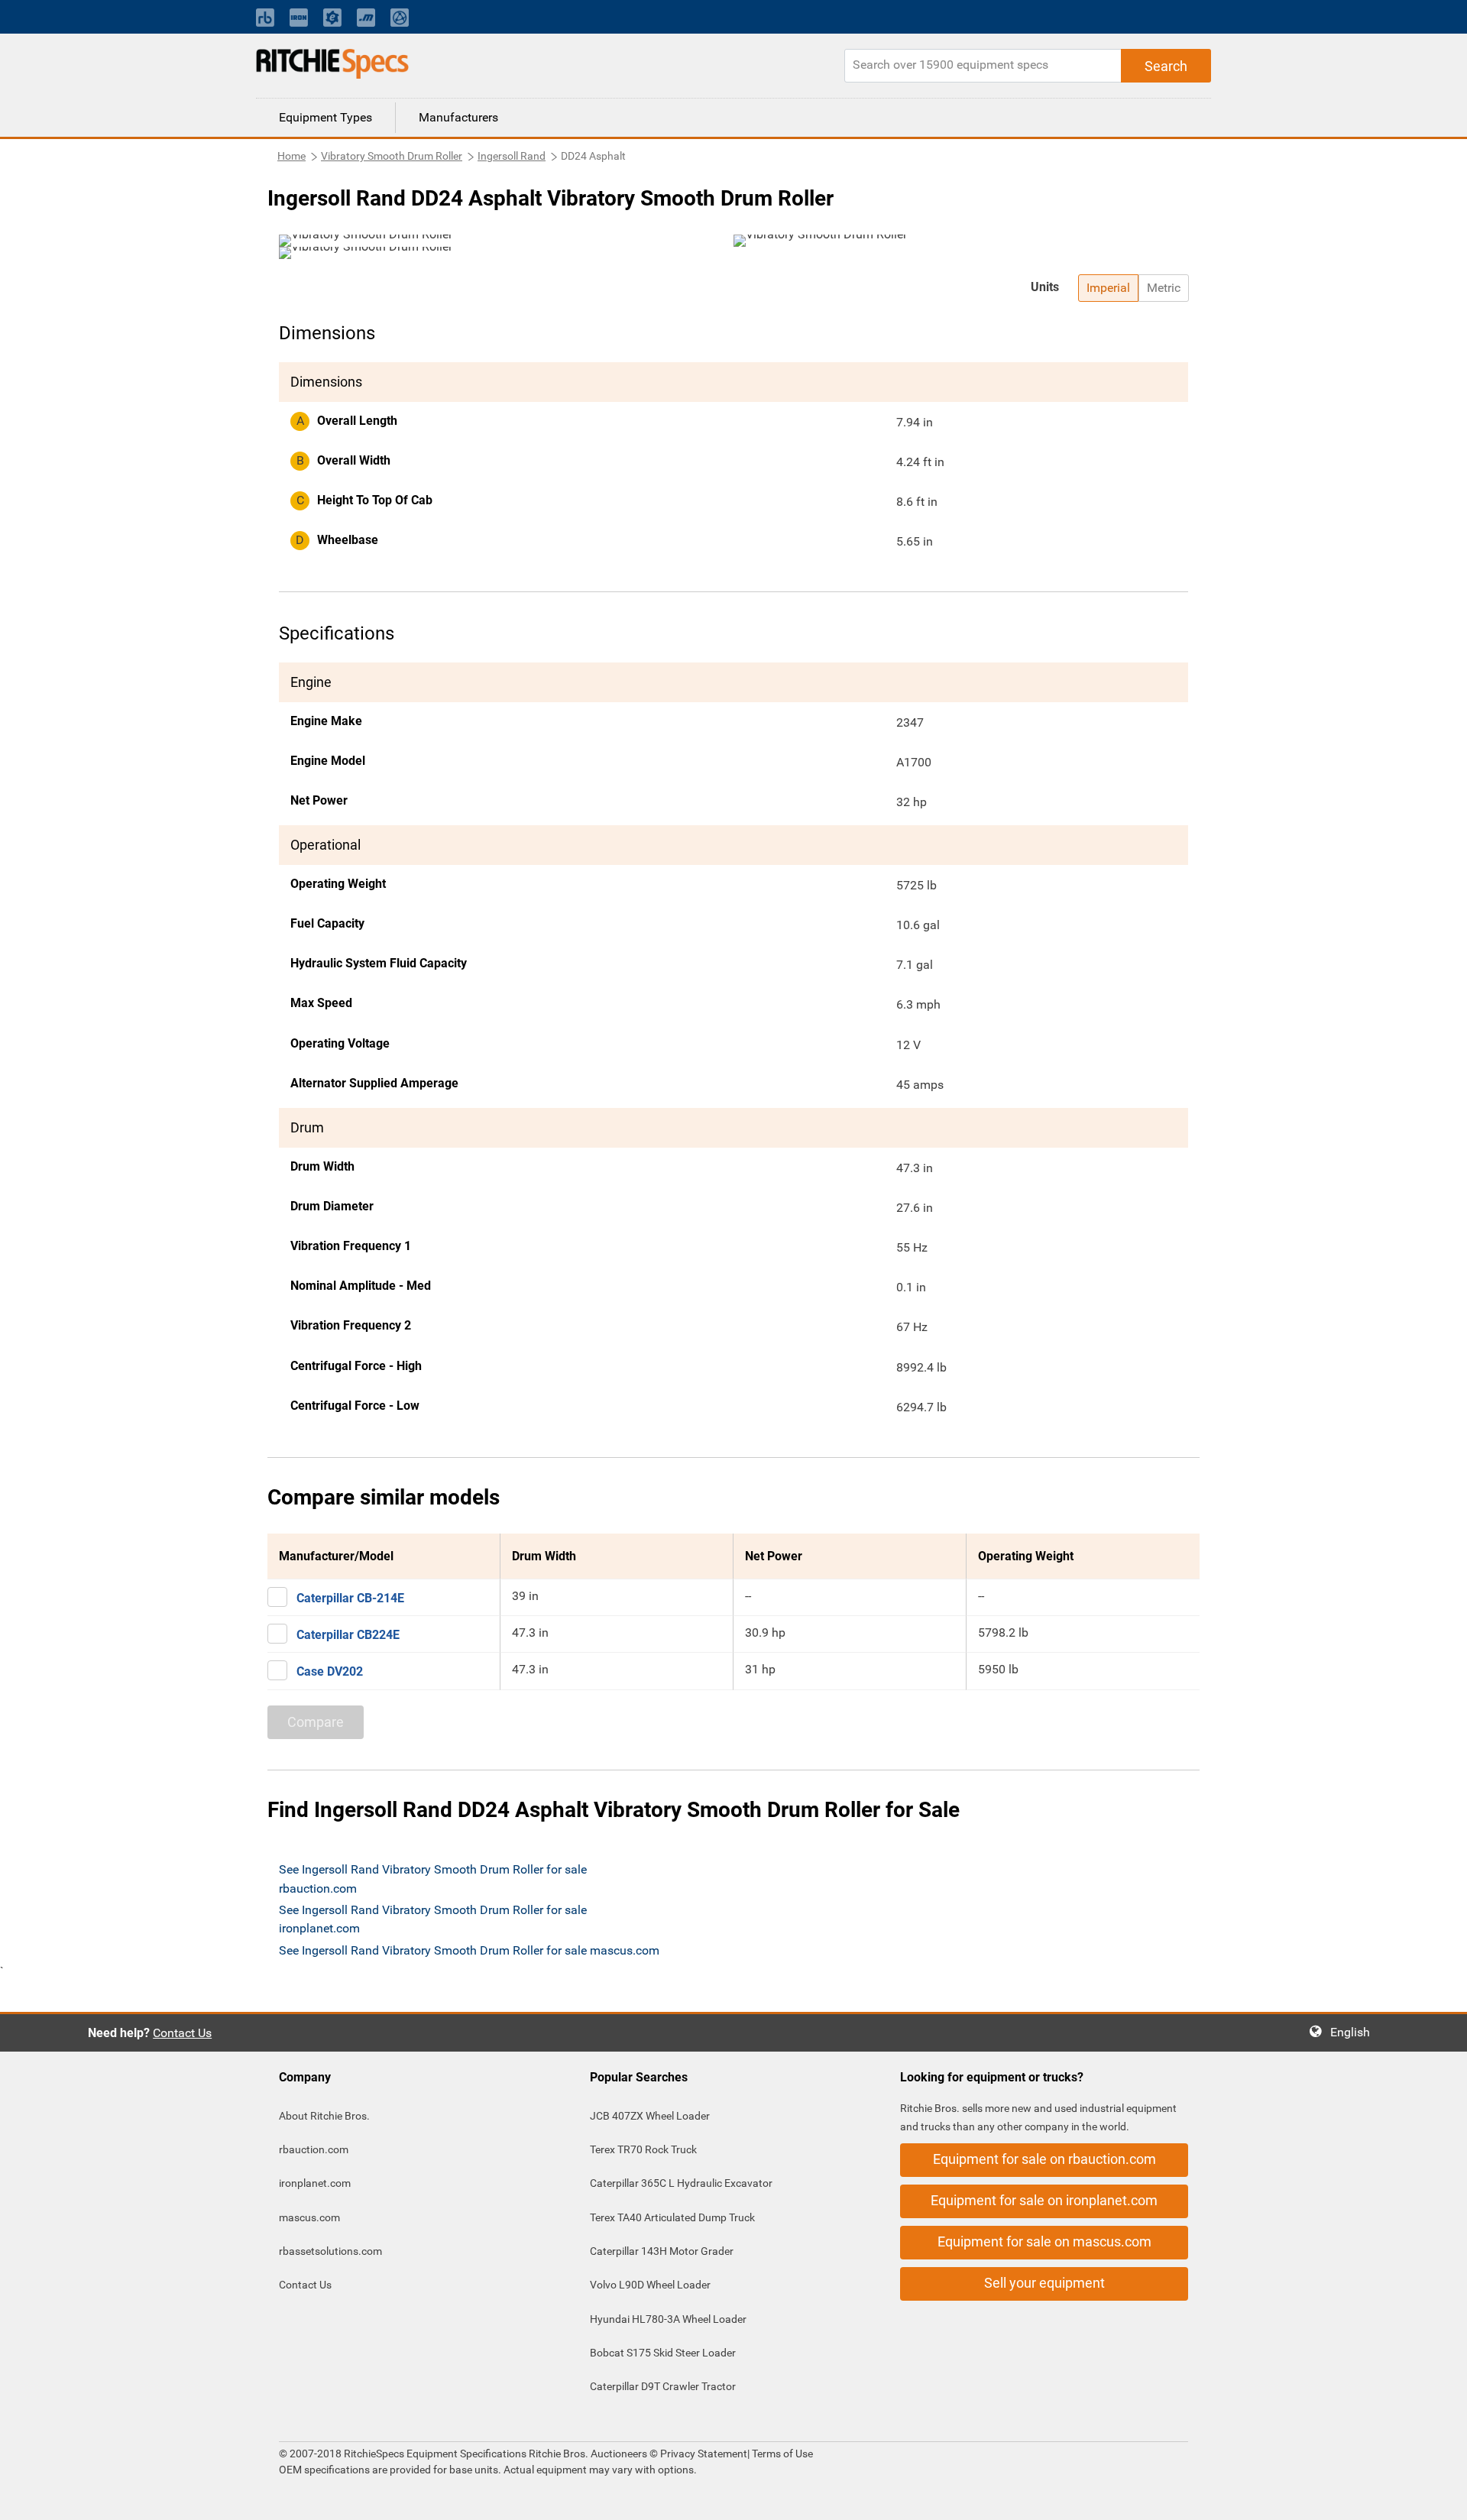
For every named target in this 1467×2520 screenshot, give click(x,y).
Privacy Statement (703, 2453)
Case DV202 (329, 1671)
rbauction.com (313, 2149)
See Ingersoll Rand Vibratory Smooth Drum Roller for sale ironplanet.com (433, 1919)
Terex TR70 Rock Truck (643, 2149)
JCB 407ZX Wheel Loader (650, 2116)
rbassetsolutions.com (330, 2251)
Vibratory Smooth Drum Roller (391, 156)
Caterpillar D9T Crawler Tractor (663, 2386)
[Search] (1166, 66)
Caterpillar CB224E (348, 1635)
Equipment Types (325, 117)
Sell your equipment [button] (1044, 2283)
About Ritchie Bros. (324, 2116)
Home (291, 156)
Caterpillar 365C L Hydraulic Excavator (681, 2183)
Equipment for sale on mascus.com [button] (1044, 2241)
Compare (315, 1722)
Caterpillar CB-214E (350, 1598)
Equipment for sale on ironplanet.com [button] (1044, 2200)
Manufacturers (458, 117)
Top (1440, 2497)
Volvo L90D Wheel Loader (650, 2285)
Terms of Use (781, 2453)
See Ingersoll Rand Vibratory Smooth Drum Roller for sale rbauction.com (433, 1878)
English (1354, 2032)
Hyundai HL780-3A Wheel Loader (668, 2319)
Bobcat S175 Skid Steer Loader (663, 2353)
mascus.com (309, 2217)
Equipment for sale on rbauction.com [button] (1044, 2159)
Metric (1163, 287)
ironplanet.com (315, 2183)
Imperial (1108, 287)
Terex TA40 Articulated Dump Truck (672, 2217)
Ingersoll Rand (512, 156)
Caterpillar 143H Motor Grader (662, 2251)
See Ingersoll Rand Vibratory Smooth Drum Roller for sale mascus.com (469, 1950)
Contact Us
◇ ◇ ◇ ◇ ◇
Make an exact copy of each line, beginning at the one containing "Privacy Statement (703, 2453)" and ending with the last line of the data, and of no other line.

Privacy Statement (703, 2453)
Case DV202 (329, 1671)
rbauction.com (313, 2149)
See Ingersoll Rand Vibratory Smooth Drum Roller for sale ironplanet.com (433, 1919)
Terex TR70 Rock Truck (643, 2149)
JCB 407ZX Wheel Loader (650, 2116)
rbassetsolutions.com (330, 2251)
Vibratory Smooth Drum Roller (391, 156)
Caterpillar D9T Crawler Tractor (663, 2386)
[Search] (1166, 66)
Caterpillar CB224E (348, 1635)
Equipment Types (325, 117)
Sell your equipment [button] (1044, 2283)
About Ritchie Bros. (324, 2116)
Home (291, 156)
Caterpillar 365C L Hydraulic Excavator (681, 2183)
Equipment for sale on mascus.com [button] (1044, 2241)
Compare (315, 1722)
Caterpillar CB-214E (350, 1598)
Equipment for sale on ironplanet.com [button] (1044, 2200)
Manufacturers (458, 117)
Top (1440, 2497)
Volvo L90D Wheel Loader (650, 2285)
Terms of Use (781, 2453)
See Ingersoll Rand Vibratory Smooth Drum Roller for sale rbauction.com (433, 1878)
English (1354, 2032)
Hyundai HL780-3A Wheel Loader (668, 2319)
Bobcat S175 Skid Steer Loader (663, 2353)
mascus.com (309, 2217)
Equipment for sale on rbauction.com [button] (1044, 2159)
Metric (1163, 287)
ironplanet.com (315, 2183)
Imperial (1108, 287)
Terex TA40 Articulated Dump Truck (672, 2217)
Ingersoll Rand (512, 156)
Caterpillar 143H Motor Grader (662, 2251)
See Ingersoll Rand Vibratory Smooth Drum Roller for sale mascus.com (469, 1950)
Contact Us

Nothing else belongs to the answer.